Grant Christianson, President
Loren Refsland, Chief of Operations
Loren Swenson, Grain Merchandiser
Todd Stanghelle, Office Manager
Mary Schemel, Bookkeeper
SOY-COMPLEX: Beans are called slightly lower this morning on light profit taking heading into the weekend. Traders starting to note that some fund money is moving out of long soybean positions into wheat as the weather story becomes more important there. Meanwhile most of the bullish news has already been priced into the bean market for now. US planting progress is expected to be over 75% complete in Monday's report though many Midwest locations report that it will be closer to 90% done by Sunday night. Export news is quiet this morning with basis levels holding firm. Ocean freight rates for US Gulf to China holding at $47 a ton (Brazil to China running $46.50 a ton) while US PNW to China rates running $24.50. Barge freight values are steady after softening the middle of the week. IL spot is 320% while Mid-Miss at 340%. Look for a choppy trading session with July beans overnight low holding above the 50 day moving avg of $14.19 1/2.
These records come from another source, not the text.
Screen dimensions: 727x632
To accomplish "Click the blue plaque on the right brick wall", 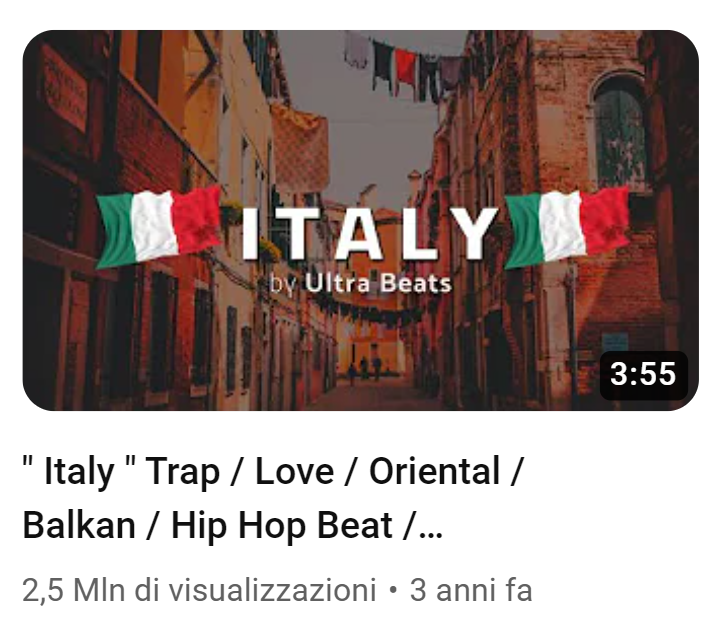I will (615, 342).
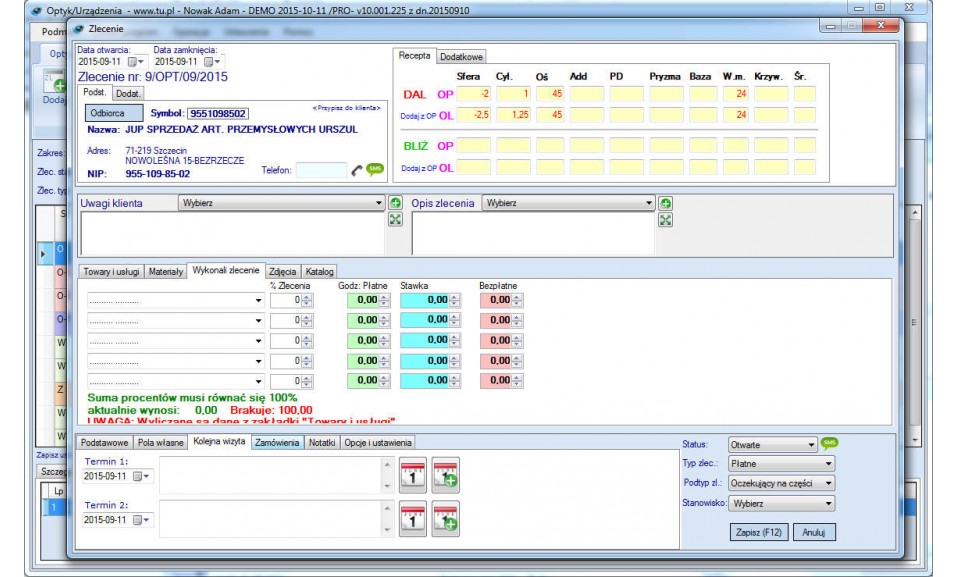
Task: Click the phone handset icon beside Telefon
Action: click(x=357, y=170)
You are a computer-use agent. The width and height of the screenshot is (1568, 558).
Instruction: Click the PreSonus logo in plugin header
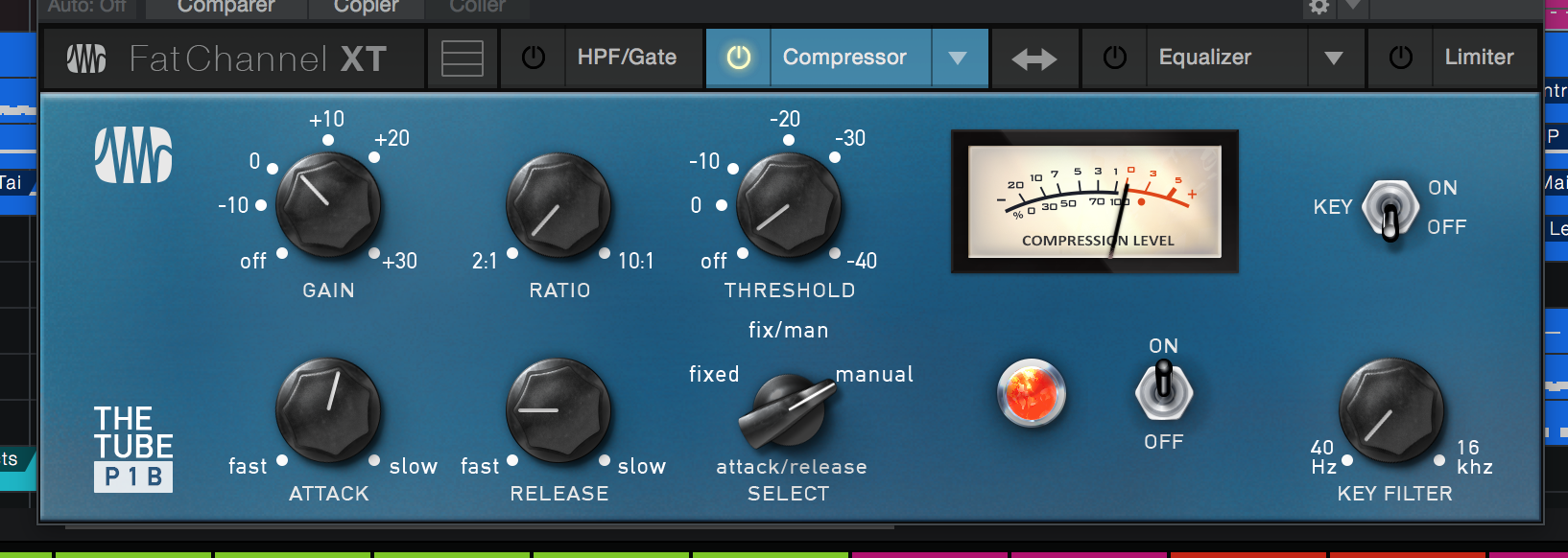click(86, 58)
CORN: Corn is called higher. Stronger wheat market and rising corn basis levels continue to be the driver of this rally. The resistance point for July wheat is now at 100 day MA of $6.36 1/2. Farmers are holding the last 15-20% of the crop very tightly and many report waiting for $6.75-$7.00 cash to the country. Traders are keeping eye on weather models and possible ridging for the Midwest next week. Most forecasters don't believe it will be a hard ridge but it will set the trend for hotter/drier pattern for the next 10 days. We get the 1st G/E rating next Monday and so far estimates on the G/E range from 65-75%. Export news is quiet with Brazilian corn running 55-60 cents/bu cheaper than US corn laid into Asia this summer. Cattle on Feed report is out this afternoon.